### Work task 1
From the news excerpt on WeWork and Saudi Aramco, list each group of WeWork employees the plan would affect, along with the number the excerpt gives for that group.
### Work task 2
Reproduce everything in the news excerpt on WeWork and Saudi Aramco from "Saudi Aramco pares" down to "in the NYT.".
### Work task 3
Decide whether each statement agrees with the news excerpt on WeWork and Saudi Aramco. Answer yes or no, and quote the words from the excerpt that decide it.
(a) The Saudi Aramco share price would be about $8 to $8.50 per share.
(b) WeWork's building maintenance employees would be laid off.
(c) The job reductions belong to a ten-year plan to overhaul WeWork.

### Reading text

+++

The company is preparing to cut at least 4,000 jobs, with the layoffs expected to be announced as early as this week, Mr. Eavis and Mr. Isaac write, citing unnamed sources. (One source said the number could reach 5,000 to 6,000.)
- “Under the plan, the company’s core business of subletting office space would lay off 2,000 to 2,500 employees, one of the people said.”
- “An additional 1,000 employees will leave as WeWork sells or closes down noncore businesses, like a private school in Manhattan that WeWork set up.”
- “Additionally, roughly 1,000 building maintenance employees will be transferred to an outside contractor.”
The reductions would be part of a five-year plan to overhaul WeWork, Mr. Eavis and Mr. Isaac report. That could be presented to employees as early as Tuesday,
More: WeWork is reportedly drawing scrutiny from S.E.C. over whether the company violated financial rules in the run-up to its botched I.P.O.
Saudi Aramco pares back its valuation
Saudi Aramco yesterday offered more details on the enormous share offering it is planning for next month, writes Stanley Reed in the NYT.
- The share price would be 30 riyals to 32 riyals, or about $8 to $8.50 per share.

+++

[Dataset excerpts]
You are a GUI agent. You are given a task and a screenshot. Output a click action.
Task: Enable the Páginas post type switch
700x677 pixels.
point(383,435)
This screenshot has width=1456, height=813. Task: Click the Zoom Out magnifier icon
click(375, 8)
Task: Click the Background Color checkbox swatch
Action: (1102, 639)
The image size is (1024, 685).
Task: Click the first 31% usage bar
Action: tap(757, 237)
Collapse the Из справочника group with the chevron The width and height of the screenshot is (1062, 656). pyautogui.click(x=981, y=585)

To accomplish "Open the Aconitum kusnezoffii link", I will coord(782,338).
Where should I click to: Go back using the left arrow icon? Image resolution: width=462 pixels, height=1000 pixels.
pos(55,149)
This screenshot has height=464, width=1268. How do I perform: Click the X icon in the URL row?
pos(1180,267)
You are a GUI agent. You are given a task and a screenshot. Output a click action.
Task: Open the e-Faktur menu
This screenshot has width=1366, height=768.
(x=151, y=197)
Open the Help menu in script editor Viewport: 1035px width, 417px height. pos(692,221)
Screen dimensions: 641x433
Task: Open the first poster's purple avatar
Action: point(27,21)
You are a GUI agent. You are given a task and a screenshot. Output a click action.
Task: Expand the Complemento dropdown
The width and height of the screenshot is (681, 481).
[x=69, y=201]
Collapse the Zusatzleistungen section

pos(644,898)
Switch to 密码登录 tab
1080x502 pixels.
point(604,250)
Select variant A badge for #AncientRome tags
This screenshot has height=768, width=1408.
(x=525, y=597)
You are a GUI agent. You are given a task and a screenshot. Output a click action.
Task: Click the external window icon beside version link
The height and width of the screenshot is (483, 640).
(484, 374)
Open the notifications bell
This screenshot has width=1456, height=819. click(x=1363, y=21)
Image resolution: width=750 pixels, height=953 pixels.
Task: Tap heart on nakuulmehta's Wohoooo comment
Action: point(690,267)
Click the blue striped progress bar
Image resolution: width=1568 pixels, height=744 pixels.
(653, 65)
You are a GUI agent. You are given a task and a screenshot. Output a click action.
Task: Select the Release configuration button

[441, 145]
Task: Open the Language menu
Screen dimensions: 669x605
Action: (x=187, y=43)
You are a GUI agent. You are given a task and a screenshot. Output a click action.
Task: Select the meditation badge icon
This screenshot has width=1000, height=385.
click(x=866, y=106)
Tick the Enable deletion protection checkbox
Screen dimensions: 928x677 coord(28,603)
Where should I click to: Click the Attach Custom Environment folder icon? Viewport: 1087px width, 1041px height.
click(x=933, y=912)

+++

### Response 1
- Employees in the core business of subletting office space: 2,000 to 2,500 would be laid off.
- Employees in noncore businesses that WeWork sells or closes down: an additional 1,000 will leave.
- Building maintenance employees: roughly 1,000 will be transferred to an outside contractor.

### Response 2
Saudi Aramco pares back its valuation
Saudi Aramco yesterday offered more details on the enormous share offering it is planning for next month, writes Stanley Reed in the NYT.

### Response 3
(a) Yes: "The share price would be 30 riyals to 32 riyals, or about $8 to $8.50 per share."
(b) No: "roughly 1,000 building maintenance employees will be transferred to an outside contractor."
(c) No: "The reductions would be part of a five-year plan to overhaul WeWork"